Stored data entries

◆ ◆ ◆ ◆ ◆

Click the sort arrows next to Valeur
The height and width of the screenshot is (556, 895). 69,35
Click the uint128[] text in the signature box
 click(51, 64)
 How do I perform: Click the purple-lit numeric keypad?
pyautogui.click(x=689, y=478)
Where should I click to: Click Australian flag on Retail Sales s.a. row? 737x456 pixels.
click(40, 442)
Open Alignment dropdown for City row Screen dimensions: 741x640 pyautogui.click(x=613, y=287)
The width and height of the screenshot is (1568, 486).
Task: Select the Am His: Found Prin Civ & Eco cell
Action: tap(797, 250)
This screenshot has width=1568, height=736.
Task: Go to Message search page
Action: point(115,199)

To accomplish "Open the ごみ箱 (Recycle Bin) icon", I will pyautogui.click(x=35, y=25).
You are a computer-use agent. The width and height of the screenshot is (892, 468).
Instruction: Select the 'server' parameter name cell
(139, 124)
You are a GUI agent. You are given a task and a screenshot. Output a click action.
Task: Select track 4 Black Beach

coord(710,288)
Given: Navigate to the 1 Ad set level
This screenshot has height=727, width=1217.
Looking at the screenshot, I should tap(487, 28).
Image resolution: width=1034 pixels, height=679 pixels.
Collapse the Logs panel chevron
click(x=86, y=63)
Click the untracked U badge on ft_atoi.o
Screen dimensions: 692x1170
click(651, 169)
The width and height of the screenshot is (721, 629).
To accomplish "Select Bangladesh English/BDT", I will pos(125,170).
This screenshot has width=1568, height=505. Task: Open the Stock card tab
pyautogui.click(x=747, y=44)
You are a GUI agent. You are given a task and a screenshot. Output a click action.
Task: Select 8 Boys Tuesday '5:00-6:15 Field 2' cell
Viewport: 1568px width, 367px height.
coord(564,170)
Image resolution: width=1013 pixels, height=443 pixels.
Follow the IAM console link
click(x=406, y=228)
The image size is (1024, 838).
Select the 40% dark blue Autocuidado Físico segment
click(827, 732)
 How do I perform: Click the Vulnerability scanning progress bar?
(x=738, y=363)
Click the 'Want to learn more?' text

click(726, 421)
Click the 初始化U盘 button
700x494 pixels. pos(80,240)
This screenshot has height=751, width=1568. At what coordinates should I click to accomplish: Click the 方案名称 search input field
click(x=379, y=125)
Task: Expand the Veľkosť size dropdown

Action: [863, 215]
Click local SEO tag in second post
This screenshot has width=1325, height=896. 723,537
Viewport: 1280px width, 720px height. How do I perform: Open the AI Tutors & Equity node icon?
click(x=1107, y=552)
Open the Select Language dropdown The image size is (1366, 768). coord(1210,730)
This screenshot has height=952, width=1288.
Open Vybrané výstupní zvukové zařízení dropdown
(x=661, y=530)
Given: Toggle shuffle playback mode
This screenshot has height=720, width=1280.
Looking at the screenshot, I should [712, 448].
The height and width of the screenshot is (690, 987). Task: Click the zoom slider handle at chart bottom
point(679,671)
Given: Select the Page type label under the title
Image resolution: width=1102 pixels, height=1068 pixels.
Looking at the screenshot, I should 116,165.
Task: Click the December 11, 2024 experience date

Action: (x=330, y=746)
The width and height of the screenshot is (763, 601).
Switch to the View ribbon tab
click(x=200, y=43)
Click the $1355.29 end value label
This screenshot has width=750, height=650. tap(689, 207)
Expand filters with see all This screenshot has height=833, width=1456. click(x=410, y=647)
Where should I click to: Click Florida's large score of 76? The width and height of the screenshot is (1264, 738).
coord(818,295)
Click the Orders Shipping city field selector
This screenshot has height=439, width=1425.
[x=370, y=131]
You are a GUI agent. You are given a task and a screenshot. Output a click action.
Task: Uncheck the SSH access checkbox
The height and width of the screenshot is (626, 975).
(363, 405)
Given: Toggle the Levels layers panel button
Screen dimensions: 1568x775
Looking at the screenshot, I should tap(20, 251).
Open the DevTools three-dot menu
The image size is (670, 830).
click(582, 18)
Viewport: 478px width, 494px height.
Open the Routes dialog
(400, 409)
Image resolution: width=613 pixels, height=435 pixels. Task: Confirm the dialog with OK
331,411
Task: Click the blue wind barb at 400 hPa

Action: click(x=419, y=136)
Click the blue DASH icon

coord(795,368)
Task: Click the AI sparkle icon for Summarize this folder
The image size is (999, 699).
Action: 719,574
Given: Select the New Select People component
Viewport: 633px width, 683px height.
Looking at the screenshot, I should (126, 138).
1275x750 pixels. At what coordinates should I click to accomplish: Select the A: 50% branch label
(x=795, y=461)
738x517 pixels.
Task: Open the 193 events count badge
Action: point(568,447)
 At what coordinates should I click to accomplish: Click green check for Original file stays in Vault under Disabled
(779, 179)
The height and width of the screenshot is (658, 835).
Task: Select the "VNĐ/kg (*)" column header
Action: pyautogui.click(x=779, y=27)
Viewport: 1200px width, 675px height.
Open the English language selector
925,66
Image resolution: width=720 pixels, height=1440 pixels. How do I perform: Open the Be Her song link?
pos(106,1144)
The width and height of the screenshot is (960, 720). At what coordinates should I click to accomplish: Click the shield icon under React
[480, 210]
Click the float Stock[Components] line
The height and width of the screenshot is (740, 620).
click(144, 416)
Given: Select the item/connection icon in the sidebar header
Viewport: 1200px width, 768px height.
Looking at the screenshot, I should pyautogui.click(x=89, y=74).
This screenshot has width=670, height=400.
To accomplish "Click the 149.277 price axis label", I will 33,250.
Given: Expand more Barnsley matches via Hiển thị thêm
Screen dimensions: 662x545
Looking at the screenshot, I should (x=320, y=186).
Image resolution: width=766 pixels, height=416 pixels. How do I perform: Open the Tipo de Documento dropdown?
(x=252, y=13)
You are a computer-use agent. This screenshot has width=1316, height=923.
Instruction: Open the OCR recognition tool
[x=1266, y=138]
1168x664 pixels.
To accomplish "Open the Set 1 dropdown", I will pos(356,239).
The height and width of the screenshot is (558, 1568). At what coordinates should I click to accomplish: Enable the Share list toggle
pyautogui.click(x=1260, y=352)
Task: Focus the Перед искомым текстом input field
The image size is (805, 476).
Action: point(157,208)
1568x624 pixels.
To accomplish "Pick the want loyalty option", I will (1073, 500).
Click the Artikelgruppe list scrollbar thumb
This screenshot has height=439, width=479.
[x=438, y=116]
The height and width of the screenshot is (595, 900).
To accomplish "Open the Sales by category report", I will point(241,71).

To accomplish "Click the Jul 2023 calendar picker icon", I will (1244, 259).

◆ ◆ ◆ ◆ ◆

_Try it_:
Once you have read the entries, write them all out again exactly.

_Output below_:
Click the sort arrows next to Valeur
The height and width of the screenshot is (556, 895). 69,35
Click the uint128[] text in the signature box
 click(51, 64)
 How do I perform: Click the purple-lit numeric keypad?
pyautogui.click(x=689, y=478)
Where should I click to: Click Australian flag on Retail Sales s.a. row? 737x456 pixels.
click(40, 442)
Open Alignment dropdown for City row Screen dimensions: 741x640 pyautogui.click(x=613, y=287)
The width and height of the screenshot is (1568, 486).
Task: Select the Am His: Found Prin Civ & Eco cell
Action: tap(797, 250)
This screenshot has width=1568, height=736.
Task: Go to Message search page
Action: point(115,199)

To accomplish "Open the ごみ箱 (Recycle Bin) icon", I will pyautogui.click(x=35, y=25).
You are a computer-use agent. The width and height of the screenshot is (892, 468).
Instruction: Select the 'server' parameter name cell
(139, 124)
You are a GUI agent. You are given a task and a screenshot. Output a click action.
Task: Select track 4 Black Beach

coord(710,288)
Given: Navigate to the 1 Ad set level
This screenshot has height=727, width=1217.
Looking at the screenshot, I should tap(487, 28).
Image resolution: width=1034 pixels, height=679 pixels.
Collapse the Logs panel chevron
click(x=86, y=63)
Click the untracked U badge on ft_atoi.o
Screen dimensions: 692x1170
click(651, 169)
The width and height of the screenshot is (721, 629).
To accomplish "Select Bangladesh English/BDT", I will pos(125,170).
This screenshot has width=1568, height=505. Task: Open the Stock card tab
pyautogui.click(x=747, y=44)
You are a GUI agent. You are given a task and a screenshot. Output a click action.
Task: Select 8 Boys Tuesday '5:00-6:15 Field 2' cell
Viewport: 1568px width, 367px height.
coord(564,170)
Image resolution: width=1013 pixels, height=443 pixels.
Follow the IAM console link
click(x=406, y=228)
The image size is (1024, 838).
Select the 40% dark blue Autocuidado Físico segment
click(827, 732)
 How do I perform: Click the Vulnerability scanning progress bar?
(x=738, y=363)
Click the 'Want to learn more?' text

click(726, 421)
Click the 初始化U盘 button
700x494 pixels. pos(80,240)
This screenshot has height=751, width=1568. At what coordinates should I click to accomplish: Click the 方案名称 search input field
click(x=379, y=125)
Task: Expand the Veľkosť size dropdown

Action: [863, 215]
Click local SEO tag in second post
This screenshot has width=1325, height=896. 723,537
Viewport: 1280px width, 720px height. How do I perform: Open the AI Tutors & Equity node icon?
click(x=1107, y=552)
Open the Select Language dropdown The image size is (1366, 768). coord(1210,730)
This screenshot has height=952, width=1288.
Open Vybrané výstupní zvukové zařízení dropdown
(x=661, y=530)
Given: Toggle shuffle playback mode
This screenshot has height=720, width=1280.
Looking at the screenshot, I should [712, 448].
The height and width of the screenshot is (690, 987). Task: Click the zoom slider handle at chart bottom
point(679,671)
Given: Select the Page type label under the title
Image resolution: width=1102 pixels, height=1068 pixels.
Looking at the screenshot, I should 116,165.
Task: Click the December 11, 2024 experience date

Action: (x=330, y=746)
The width and height of the screenshot is (763, 601).
Switch to the View ribbon tab
click(x=200, y=43)
Click the $1355.29 end value label
This screenshot has width=750, height=650. tap(689, 207)
Expand filters with see all This screenshot has height=833, width=1456. click(x=410, y=647)
Where should I click to: Click Florida's large score of 76? The width and height of the screenshot is (1264, 738).
coord(818,295)
Click the Orders Shipping city field selector
This screenshot has height=439, width=1425.
[x=370, y=131]
You are a GUI agent. You are given a task and a screenshot. Output a click action.
Task: Uncheck the SSH access checkbox
The height and width of the screenshot is (626, 975).
(363, 405)
Given: Toggle the Levels layers panel button
Screen dimensions: 1568x775
Looking at the screenshot, I should tap(20, 251).
Open the DevTools three-dot menu
The image size is (670, 830).
click(582, 18)
Viewport: 478px width, 494px height.
Open the Routes dialog
(400, 409)
Image resolution: width=613 pixels, height=435 pixels. Task: Confirm the dialog with OK
331,411
Task: Click the blue wind barb at 400 hPa

Action: click(x=419, y=136)
Click the blue DASH icon

coord(795,368)
Task: Click the AI sparkle icon for Summarize this folder
The image size is (999, 699).
Action: 719,574
Given: Select the New Select People component
Viewport: 633px width, 683px height.
Looking at the screenshot, I should (126, 138).
1275x750 pixels. At what coordinates should I click to accomplish: Select the A: 50% branch label
(x=795, y=461)
738x517 pixels.
Task: Open the 193 events count badge
Action: point(568,447)
 At what coordinates should I click to accomplish: Click green check for Original file stays in Vault under Disabled
(779, 179)
The height and width of the screenshot is (658, 835).
Task: Select the "VNĐ/kg (*)" column header
Action: pyautogui.click(x=779, y=27)
Viewport: 1200px width, 675px height.
Open the English language selector
925,66
Image resolution: width=720 pixels, height=1440 pixels. How do I perform: Open the Be Her song link?
pos(106,1144)
The width and height of the screenshot is (960, 720). At what coordinates should I click to accomplish: Click the shield icon under React
[480, 210]
Click the float Stock[Components] line
The height and width of the screenshot is (740, 620).
click(144, 416)
Given: Select the item/connection icon in the sidebar header
Viewport: 1200px width, 768px height.
Looking at the screenshot, I should pyautogui.click(x=89, y=74).
This screenshot has width=670, height=400.
To accomplish "Click the 149.277 price axis label", I will 33,250.
Given: Expand more Barnsley matches via Hiển thị thêm
Screen dimensions: 662x545
Looking at the screenshot, I should (x=320, y=186).
Image resolution: width=766 pixels, height=416 pixels. How do I perform: Open the Tipo de Documento dropdown?
(x=252, y=13)
You are a computer-use agent. This screenshot has width=1316, height=923.
Instruction: Open the OCR recognition tool
[x=1266, y=138]
1168x664 pixels.
To accomplish "Open the Set 1 dropdown", I will pos(356,239).
The height and width of the screenshot is (558, 1568). At what coordinates should I click to accomplish: Enable the Share list toggle
pyautogui.click(x=1260, y=352)
Task: Focus the Перед искомым текстом input field
The image size is (805, 476).
Action: point(157,208)
1568x624 pixels.
To accomplish "Pick the want loyalty option", I will (1073, 500).
Click the Artikelgruppe list scrollbar thumb
This screenshot has height=439, width=479.
[x=438, y=116]
The height and width of the screenshot is (595, 900).
To accomplish "Open the Sales by category report", I will point(241,71).

To accomplish "Click the Jul 2023 calendar picker icon", I will (1244, 259).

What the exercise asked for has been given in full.